Your Satori Mind

Even Jim Jarmusch kneels at the altar of Michio Kurihara

Your Satori Mind
Photo courtesy of Naomi Yang

With a cigarette dangling in his left hand, Michio Kurihara pushes back his jet-black hair, revealing a few slivers of gray. He looks older up close, exhausted yet hospitable.

As the Japanese guitarist sits in Mohawk's sparse greenroom in October 2007, an evening billed as the Roaring Silence Revue takes on a new meaning. With the help of the Chronicle's token translator Bobby Leath, questions are attempted about his upbringing and influences. There's so much history to be uncovered, so many stories to be unpacked. As a member of White Heaven and longtime fixture in Ghost, Kurihara embodies Tokyo's psychedelic renaissance of the late 1980s, an underground movement that redefined the concept of heaviness.

And yet, the language barrier between his broken English and our fractured Japanese seems to stretch further than the North Pacific Ocean. Like charades in slow motion, each word gets acted out through different sets of hands, as if their meaning will somehow emerge through the deliberate repetition of frustrated movements. It's to no avail. The awkwardness is deafening.

Data supplied:
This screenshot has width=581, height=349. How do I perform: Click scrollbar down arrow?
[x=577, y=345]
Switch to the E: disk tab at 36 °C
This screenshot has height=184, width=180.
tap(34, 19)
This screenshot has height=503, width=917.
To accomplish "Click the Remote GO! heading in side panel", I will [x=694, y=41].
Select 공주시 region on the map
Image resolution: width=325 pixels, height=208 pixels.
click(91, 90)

---

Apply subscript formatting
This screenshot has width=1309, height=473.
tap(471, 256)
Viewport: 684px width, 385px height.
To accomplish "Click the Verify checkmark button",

Exercises to complete:
A - Answer these questions about the article on Michio Kurihara above:
(i) In which hand is Kurihara holding a cigarette?
(ii) What name was the evening at Mohawk billed under?
(iii) Who helped with translation during the interview?
B - Summarize the article on Michio Kurihara in two sentences.

The results:
A -
(i) His left hand.
(ii) The Roaring Silence Revue.
(iii) Bobby Leath, the Chronicle's token translator.

B - In October 2007, Japanese guitarist Michio Kurihara, a member of White Heaven and longtime fixture in Ghost who embodies Tokyo's psychedelic renaissance of the late 1980s, sits in Mohawk's greenroom as questions about his upbringing and influences are attempted with the help of translator Bobby Leath. The language barrier between his broken English and the interviewers' fractured Japanese makes the exchange feel like slow-motion charades, and the effort is to no avail.